The nominal reason for their comeback show was that their new album, Nonetheless, was released last month. It reached number two in the UK charts—their highest position since the mid-1990s—and was critically acclaimed, with many (including this correspondent) believing it to be their finest work since 2006’s still glorious, still underrated Fundamental, which was produced by Trevor Horn and showed the Boys dropping their usual ironic detachment to embrace a justified fury at many of the civil liberties infringements of the late-era Blair and Bush governments.
On Fundamental’s mighty closing song, “Integral”, a direct attack on ID cards, Tennant sang with bracing anger: “If you’ve done nothing wrong, you’ve got nothing to fear / If you’ve something to hide, you shouldn’t even be here.” Once, Tennant and Lowe were closely associated with Blair and New Labour; as time went on, their disillusionment became so complete that another song on the album, “I’m With Stupid”, directly attacked the Blair-Bush relationship, not-so-implicitly portraying the British PM as a gormless, grinning lackey of the American president.
Their return has fortuitously coincided with a sea change in British politics, and the realisation that, unless the polls are horrendously inaccurate, we shall soon have the country’s first Labour government in 14 years.

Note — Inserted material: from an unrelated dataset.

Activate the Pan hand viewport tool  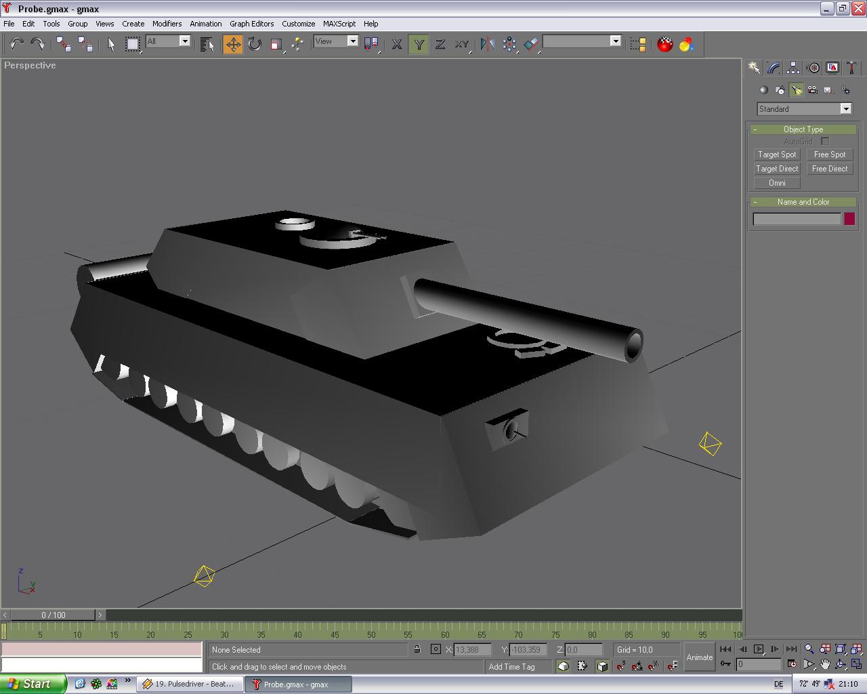825,664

This is not a prospect that Tennant—traditionally the duo’s hyper-articulate spokesman—appears to relish with excitement. He recently admitted to the New Statesman that “There’s a desire for trust rather than ideology, which Starmer represents perfectly,” but also sighed at the lowered expectations that our likely next prime minister will come with, saying “the Labour project could do with an infusion of idealism.” From this left-leaning, unashamedly cerebral act, mild enthusiasm—the sound of one hand clapping—is the most that Starmer and his colleagues can expect.

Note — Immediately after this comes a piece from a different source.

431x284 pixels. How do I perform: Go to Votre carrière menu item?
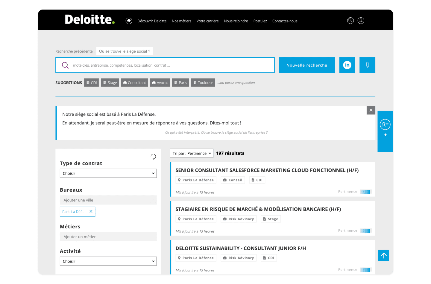click(x=207, y=21)
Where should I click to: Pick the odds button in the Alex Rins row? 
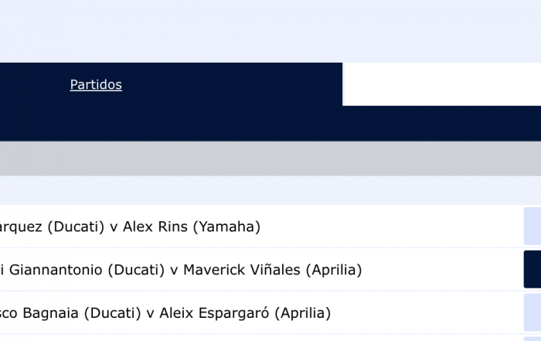[x=532, y=227]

Certainly, Nonetheless is not an album that wears its social engagement on its sleeve, for the most part. Many of its lyrics return to Tennant’s default position of a sighing, Housman-meets-Larkin regret that all of those around him have found love and happiness, which came “just too late for me.” The song “Why am I dancing?” might be a classic Pet Shop Boys song musically, with its pulsing synths and stirring brass introduction, but the lyrics, once again, see Tennant’s arch narrator look around the club and feel wholly isolated. As he asks in the chorus, “Why am I dancing / When I’m here alone? / I can feel the tears in my eyes / My comfort zone.”
It would be too easy to suggest that the Pet Shop Boys have retreated into their comfort zone with the excellent Nonetheless, but only the penultimate track, “Bullet for Narcissus”, has any political overtones, and even then its target is vague, being a character of whom Tennant declares “The Narcissus, his power is his dream / His politics are simply mean / He doesn’t trust what he hasn’t seen / He’s so banal, he’s made it mainstream.” All apt, all witty enough, but it’s a far cry from “Integral”, let alone their Thatcherite-baiting 1986 anthem “Opportunities (Let’s Make Lots of Money)”, which was, with crushing inevitability, taken up as a statement of intent by the bankers and financiers whom it was intended to satirise. “Opportunities” was, of course, on the setlist for their Koko show, and the chorus was roared back by the well-heeled North London crowd who had shelled out the best part of £100 for their tickets.
The return of the gloriously literate and mischievous Pet Shop Boys into the public arena is always welcome; their wry presence on the sidelines in a year that promises change, in whatever form, just feels necessary. And whether the Starmer administration offers dull but dogged competence or a continuation of the soap-opera style outrageousness that has defined politics over the past few years, you can count on Tennant and Lowe having opinions about it. If they choose to express them in music, it will make for a song very much worth listening to.